Barack Obama has claimed he would lower taxes on 95% of workers — even though more than 40% of tax filers don’t even pay taxes. What he says is true, but what it really means is that he is reintroducing a massive increase in the welfare state, costing about $30 billion per year. According to the Center for Data Analysis’ microsimulation modeling, Obama would increase the number of tax filers who receive a check from government without paying any taxes, including payroll taxes — people filing just to receive a welfare check — by about 10 million. Where will the $30 billion per year come from? From those who are paying taxes, of course. And indirectly from all of us, when the economy is dragged down by higher tax rates on businesses.
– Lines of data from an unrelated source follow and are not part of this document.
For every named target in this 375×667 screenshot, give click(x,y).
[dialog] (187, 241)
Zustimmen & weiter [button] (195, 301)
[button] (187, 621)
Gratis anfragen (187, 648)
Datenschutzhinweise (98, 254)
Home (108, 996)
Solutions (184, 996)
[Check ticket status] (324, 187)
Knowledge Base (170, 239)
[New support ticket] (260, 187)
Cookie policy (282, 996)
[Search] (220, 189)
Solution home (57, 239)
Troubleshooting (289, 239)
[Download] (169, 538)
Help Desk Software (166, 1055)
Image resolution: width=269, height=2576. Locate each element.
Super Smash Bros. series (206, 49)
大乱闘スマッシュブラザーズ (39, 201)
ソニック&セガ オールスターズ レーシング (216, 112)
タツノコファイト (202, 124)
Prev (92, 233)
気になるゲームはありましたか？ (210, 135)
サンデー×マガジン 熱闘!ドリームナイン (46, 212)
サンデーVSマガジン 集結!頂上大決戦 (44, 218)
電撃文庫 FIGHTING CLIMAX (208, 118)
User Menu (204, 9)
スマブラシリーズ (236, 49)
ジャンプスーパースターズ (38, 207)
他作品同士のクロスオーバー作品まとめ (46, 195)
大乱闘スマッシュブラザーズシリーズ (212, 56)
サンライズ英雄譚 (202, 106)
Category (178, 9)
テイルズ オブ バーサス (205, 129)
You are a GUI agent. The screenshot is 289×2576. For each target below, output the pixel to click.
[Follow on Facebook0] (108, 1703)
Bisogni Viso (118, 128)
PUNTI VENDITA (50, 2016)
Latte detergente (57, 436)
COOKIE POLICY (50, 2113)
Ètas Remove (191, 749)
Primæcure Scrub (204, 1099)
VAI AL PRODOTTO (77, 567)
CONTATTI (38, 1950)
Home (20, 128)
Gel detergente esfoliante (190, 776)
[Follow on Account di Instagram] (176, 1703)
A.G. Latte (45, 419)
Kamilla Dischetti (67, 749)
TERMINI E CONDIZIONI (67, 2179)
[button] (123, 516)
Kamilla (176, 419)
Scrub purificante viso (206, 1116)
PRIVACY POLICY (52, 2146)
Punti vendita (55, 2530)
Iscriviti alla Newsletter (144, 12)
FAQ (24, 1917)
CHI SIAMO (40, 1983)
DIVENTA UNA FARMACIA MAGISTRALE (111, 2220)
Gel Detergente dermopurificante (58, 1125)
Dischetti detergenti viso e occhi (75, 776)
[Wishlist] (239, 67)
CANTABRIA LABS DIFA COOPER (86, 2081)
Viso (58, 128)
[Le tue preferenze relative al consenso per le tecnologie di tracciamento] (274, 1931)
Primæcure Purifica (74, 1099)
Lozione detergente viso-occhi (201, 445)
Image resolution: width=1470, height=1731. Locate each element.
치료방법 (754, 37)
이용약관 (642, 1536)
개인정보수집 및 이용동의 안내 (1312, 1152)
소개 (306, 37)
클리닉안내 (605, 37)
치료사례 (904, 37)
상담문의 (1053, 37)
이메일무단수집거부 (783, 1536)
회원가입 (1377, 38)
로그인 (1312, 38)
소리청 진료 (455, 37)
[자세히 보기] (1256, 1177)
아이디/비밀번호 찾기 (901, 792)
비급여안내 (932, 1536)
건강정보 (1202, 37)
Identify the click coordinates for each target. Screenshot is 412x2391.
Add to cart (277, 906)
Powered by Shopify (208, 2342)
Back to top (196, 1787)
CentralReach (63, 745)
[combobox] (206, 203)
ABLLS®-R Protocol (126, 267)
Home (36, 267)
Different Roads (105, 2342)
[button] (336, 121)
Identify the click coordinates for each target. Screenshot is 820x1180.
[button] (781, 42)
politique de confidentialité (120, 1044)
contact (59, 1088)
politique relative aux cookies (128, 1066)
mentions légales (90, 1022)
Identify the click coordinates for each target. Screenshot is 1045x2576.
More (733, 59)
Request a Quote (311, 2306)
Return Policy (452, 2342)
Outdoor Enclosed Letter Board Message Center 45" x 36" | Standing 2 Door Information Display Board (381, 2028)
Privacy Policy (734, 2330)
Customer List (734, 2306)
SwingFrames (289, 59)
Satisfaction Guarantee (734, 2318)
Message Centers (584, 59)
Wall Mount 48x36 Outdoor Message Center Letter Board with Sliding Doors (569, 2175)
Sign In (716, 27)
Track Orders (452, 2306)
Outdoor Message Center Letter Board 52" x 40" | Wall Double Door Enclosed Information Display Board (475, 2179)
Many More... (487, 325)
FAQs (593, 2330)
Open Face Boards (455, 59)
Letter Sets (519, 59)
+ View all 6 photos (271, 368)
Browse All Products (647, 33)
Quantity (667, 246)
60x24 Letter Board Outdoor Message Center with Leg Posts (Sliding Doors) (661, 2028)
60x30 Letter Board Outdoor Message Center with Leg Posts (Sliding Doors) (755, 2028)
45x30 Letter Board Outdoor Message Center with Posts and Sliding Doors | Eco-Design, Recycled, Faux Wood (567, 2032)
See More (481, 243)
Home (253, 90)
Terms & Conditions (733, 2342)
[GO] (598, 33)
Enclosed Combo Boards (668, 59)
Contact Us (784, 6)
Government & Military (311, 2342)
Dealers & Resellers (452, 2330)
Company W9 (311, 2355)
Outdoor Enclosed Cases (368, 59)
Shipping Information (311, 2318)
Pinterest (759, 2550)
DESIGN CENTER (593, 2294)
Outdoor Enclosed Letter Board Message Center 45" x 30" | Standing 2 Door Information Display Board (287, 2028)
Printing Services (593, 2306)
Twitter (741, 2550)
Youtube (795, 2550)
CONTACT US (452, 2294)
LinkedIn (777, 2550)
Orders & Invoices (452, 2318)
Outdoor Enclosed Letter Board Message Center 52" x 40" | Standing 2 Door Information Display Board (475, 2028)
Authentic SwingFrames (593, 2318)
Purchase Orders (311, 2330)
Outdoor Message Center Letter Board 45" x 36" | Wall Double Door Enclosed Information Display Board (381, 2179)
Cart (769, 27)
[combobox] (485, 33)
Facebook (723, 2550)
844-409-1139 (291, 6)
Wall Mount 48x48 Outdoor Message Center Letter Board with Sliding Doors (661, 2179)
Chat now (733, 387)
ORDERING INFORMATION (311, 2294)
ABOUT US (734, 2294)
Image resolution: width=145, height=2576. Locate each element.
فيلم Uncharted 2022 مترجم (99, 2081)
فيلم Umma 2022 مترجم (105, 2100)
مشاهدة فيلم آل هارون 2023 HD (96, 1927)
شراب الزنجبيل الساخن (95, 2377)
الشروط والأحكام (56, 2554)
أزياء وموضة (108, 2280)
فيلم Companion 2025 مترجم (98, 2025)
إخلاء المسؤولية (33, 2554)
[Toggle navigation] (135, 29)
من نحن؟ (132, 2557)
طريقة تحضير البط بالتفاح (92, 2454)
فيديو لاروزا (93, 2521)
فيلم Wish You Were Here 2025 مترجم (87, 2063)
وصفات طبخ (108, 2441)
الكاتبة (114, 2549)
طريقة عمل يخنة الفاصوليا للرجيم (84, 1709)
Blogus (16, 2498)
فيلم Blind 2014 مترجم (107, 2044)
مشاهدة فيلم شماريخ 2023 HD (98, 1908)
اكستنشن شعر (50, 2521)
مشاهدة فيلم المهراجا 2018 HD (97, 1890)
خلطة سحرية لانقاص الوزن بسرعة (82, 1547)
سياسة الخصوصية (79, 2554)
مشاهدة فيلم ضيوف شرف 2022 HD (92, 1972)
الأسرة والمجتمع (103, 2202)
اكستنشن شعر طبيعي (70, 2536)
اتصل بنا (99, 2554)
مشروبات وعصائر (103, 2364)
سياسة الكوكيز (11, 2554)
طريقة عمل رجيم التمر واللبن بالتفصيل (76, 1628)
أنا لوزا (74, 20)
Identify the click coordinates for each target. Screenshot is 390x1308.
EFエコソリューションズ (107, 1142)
What is even more frustrating is that many low-income households would actually have higher effective marginal rates under Obama’s proposal than under McCain’s proposal. This means if these households increase their earnings, they will be faced with new tax burdens, so they are better off staying poor. Obama’s plan would particularly hit those under 200% of the poverty line. According to our microsimulation modeling, Obama would effectively be extending the poverty trap. This is something his own economic adviser has warned against. The reason for the higher marginal rates is the fact that Obama is increasing credits for the poor, rather than reducing taxes for everyone. When the tax credits phase out, the marginal rates on these households increase.
So to recap, Obama’s plan increases the number of welfare recipients, and extends the poverty trap of poor households.